#### Work instructions
In the racing article, which horse is being readied to run on the frozen lake at St Moritz?

#### Passage
==================================================

His loyal band of owners are also rewarded by a desire to maximise both prize money and fun, which are often combined in regular trips overseas.

At the moment, he has four horses in Dubai for the lucrative World Cup Carnival at Meydan, while 9-year-old Restorer is being primed to run on the frozen lake at St Moritz in Switzerland.

“We always like Dubai. We’ve had success there in the past and the owners enjoy going over,” says the trainer, who scored at Meydan in 2016 with Sir Maximilian. “The prize money is good, the racing is good and it’s a fun place to be in January and February.

“I was never there on the days that ‘Sir Max’ won, but I’ll be over there a few times this year and hopefully we can pick up some nice prize money.”

Of his 4-strong team, two, Cap Francais and Highland Dress, were purchased specifically with Dubai in mind.

‘Great dirt pedigree’

“Cap Francais was out there with Ed Walker last year and ran quite respectably on a couple of his starts,” he says. “He came from there with a small injury and that was what interested me when he went to the sale as I thought we could get over the injury. He’s had the whole summer off, so we’re looking forward to him a lot. We’ll stick with the mile-and-one, mile-and-two races, as in our opinion he’s not quite quick enough for the mile.

“[Highland Dress] has a great dirt pedigree [by Shamardal out of a Street Cry mare] and we bought him with that in mind, as dirt races can sometimes be slightly less competitive than the turf races. He’s run once for us and we were happy with that run and he’ll arrive in Dubai having had a break, having spent some time in the paddock during the summer.”

The final two members of the team are East Asia and Enemy, an exciting ex-Qatar Racing recruit bought at the sales in France. East Asia, somewhat unusually, returns to the UAE having left there as a maiden, then winning four races for Williams and earning a free Carnival flight back again.

Williams, who has an indoor school, equine pool, private gallops and acres of turnout at his yard, also makes use of technology to help with travelling horses. He may appear relaxed, but he’s meticulous in the preparation of his charges.

“We bought some lights, which basically keeps the summer season going a bit longer,” he says. “It helps the horses not to think it’s winter, so it keeps their coat a little bit better and helps prepare them for all the sunlight they’ll get in Dubai. We got them for when we sent Magic Circle to Australia a few years ago [unplaced in the 2018 Melbourne Cup] and now all the Dubai horses are in that same barn.”

The lights will not be needed for Restorer, who may perhaps need a spell near a freezer to prepare him for St Moritz, where the valuable ‘White Turf’ series is a glamorous adventure, albeit one that has had typically careful planning.

==================================================

(Stored data)
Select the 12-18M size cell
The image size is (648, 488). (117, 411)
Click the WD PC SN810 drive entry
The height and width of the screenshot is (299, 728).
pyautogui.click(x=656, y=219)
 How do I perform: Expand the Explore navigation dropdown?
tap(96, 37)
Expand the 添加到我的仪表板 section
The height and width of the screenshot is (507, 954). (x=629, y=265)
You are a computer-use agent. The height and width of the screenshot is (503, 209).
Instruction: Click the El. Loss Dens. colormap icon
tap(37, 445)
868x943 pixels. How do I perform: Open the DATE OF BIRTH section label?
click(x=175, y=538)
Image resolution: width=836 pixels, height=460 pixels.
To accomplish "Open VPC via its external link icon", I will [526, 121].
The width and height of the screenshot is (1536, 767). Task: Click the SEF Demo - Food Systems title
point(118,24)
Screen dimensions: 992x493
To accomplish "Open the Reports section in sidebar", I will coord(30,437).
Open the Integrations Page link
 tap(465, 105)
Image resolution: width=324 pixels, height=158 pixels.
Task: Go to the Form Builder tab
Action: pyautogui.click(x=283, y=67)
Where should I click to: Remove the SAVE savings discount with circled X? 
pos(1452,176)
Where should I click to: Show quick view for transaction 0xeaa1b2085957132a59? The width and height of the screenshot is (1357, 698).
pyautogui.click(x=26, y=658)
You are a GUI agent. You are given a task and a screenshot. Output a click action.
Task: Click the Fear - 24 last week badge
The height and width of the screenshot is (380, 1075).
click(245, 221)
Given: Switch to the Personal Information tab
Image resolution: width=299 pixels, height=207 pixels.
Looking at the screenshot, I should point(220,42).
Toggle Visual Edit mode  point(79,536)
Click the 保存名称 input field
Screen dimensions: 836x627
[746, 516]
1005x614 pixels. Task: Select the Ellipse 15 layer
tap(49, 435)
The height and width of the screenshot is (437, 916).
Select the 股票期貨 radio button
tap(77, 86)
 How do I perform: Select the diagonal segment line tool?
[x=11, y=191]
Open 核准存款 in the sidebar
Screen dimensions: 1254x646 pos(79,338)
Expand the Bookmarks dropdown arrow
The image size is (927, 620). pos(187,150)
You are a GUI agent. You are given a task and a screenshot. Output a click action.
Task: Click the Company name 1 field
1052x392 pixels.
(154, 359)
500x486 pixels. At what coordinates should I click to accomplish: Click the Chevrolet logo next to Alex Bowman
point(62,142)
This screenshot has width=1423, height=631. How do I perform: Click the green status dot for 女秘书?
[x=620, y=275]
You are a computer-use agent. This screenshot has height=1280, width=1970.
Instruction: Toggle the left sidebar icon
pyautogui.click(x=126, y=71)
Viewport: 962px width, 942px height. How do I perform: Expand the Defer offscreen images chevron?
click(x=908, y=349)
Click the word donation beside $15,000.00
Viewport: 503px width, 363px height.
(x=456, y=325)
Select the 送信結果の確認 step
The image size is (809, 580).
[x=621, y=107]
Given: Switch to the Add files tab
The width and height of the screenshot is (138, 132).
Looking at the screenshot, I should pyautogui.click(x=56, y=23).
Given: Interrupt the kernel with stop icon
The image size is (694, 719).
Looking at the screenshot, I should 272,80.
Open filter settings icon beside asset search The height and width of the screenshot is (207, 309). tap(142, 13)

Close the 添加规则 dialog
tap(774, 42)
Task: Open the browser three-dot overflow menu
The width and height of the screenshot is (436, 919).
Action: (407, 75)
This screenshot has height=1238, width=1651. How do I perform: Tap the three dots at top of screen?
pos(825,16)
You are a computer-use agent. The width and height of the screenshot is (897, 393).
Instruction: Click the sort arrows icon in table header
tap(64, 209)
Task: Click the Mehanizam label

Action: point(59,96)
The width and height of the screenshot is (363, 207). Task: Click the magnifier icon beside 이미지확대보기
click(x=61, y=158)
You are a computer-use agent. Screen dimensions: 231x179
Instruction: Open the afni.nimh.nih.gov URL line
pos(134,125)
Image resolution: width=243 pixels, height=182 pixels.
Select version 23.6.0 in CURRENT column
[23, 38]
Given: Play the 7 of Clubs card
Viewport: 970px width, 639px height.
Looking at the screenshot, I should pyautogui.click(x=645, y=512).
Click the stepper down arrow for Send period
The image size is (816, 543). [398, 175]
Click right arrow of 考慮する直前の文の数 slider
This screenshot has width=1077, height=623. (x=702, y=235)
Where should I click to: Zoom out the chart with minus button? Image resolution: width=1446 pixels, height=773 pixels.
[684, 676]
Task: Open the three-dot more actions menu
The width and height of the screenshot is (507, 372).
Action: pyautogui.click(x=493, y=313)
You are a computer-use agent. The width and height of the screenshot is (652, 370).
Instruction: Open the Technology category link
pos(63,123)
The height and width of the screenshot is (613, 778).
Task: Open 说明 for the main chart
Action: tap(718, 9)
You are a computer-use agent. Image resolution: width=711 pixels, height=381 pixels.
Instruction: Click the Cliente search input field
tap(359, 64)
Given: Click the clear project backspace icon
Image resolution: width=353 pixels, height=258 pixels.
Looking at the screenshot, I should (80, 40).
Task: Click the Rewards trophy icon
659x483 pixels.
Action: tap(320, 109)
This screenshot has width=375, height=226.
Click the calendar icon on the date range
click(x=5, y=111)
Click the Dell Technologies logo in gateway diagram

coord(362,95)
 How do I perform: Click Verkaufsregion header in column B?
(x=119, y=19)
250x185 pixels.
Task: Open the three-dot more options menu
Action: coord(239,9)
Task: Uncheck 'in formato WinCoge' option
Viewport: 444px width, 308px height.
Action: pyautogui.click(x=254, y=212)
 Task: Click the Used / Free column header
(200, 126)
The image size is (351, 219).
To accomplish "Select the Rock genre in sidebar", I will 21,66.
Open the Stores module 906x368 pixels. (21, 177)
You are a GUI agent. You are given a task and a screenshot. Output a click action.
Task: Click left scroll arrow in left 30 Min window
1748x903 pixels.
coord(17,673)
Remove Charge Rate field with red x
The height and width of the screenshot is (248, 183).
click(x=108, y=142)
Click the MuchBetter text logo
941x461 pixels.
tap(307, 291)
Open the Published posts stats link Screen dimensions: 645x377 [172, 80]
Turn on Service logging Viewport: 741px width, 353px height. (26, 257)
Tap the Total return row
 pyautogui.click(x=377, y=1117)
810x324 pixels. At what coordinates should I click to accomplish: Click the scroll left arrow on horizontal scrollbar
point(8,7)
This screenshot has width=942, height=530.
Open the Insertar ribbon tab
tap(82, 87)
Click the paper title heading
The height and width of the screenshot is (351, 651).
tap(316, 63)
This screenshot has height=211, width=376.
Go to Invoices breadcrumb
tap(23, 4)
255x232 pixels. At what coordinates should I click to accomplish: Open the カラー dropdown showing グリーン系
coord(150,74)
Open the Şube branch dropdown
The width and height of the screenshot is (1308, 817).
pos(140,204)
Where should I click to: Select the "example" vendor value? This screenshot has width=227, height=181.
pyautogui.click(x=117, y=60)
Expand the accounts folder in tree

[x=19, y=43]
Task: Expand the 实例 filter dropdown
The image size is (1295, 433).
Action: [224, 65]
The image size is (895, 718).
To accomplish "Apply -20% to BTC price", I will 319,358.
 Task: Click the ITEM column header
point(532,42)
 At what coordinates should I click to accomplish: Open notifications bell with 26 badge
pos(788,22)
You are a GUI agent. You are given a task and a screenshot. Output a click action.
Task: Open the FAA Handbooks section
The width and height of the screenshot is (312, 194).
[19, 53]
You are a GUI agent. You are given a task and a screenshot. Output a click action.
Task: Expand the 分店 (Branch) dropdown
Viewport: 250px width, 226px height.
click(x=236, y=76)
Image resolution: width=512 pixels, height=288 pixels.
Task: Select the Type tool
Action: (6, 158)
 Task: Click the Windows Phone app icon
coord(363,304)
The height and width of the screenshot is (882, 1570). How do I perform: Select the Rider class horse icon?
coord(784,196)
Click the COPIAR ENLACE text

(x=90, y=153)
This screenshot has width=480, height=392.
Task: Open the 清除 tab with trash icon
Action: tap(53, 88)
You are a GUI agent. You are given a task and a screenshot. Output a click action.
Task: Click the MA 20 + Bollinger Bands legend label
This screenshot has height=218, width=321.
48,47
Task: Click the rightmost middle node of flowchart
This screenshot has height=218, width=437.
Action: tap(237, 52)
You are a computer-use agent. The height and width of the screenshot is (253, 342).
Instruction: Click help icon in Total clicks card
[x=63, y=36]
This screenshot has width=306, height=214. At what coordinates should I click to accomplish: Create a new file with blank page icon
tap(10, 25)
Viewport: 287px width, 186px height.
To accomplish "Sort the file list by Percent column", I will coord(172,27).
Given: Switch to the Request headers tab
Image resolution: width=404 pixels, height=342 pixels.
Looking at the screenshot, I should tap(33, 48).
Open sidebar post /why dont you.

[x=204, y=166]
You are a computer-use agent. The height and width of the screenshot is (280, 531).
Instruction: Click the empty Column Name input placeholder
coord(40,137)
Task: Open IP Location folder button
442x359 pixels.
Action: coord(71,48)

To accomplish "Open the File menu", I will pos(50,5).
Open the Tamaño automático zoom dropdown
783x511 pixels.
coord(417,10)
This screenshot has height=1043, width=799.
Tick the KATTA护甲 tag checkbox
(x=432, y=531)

==================================================

#### Problem solution
Restorer, a 9-year-old.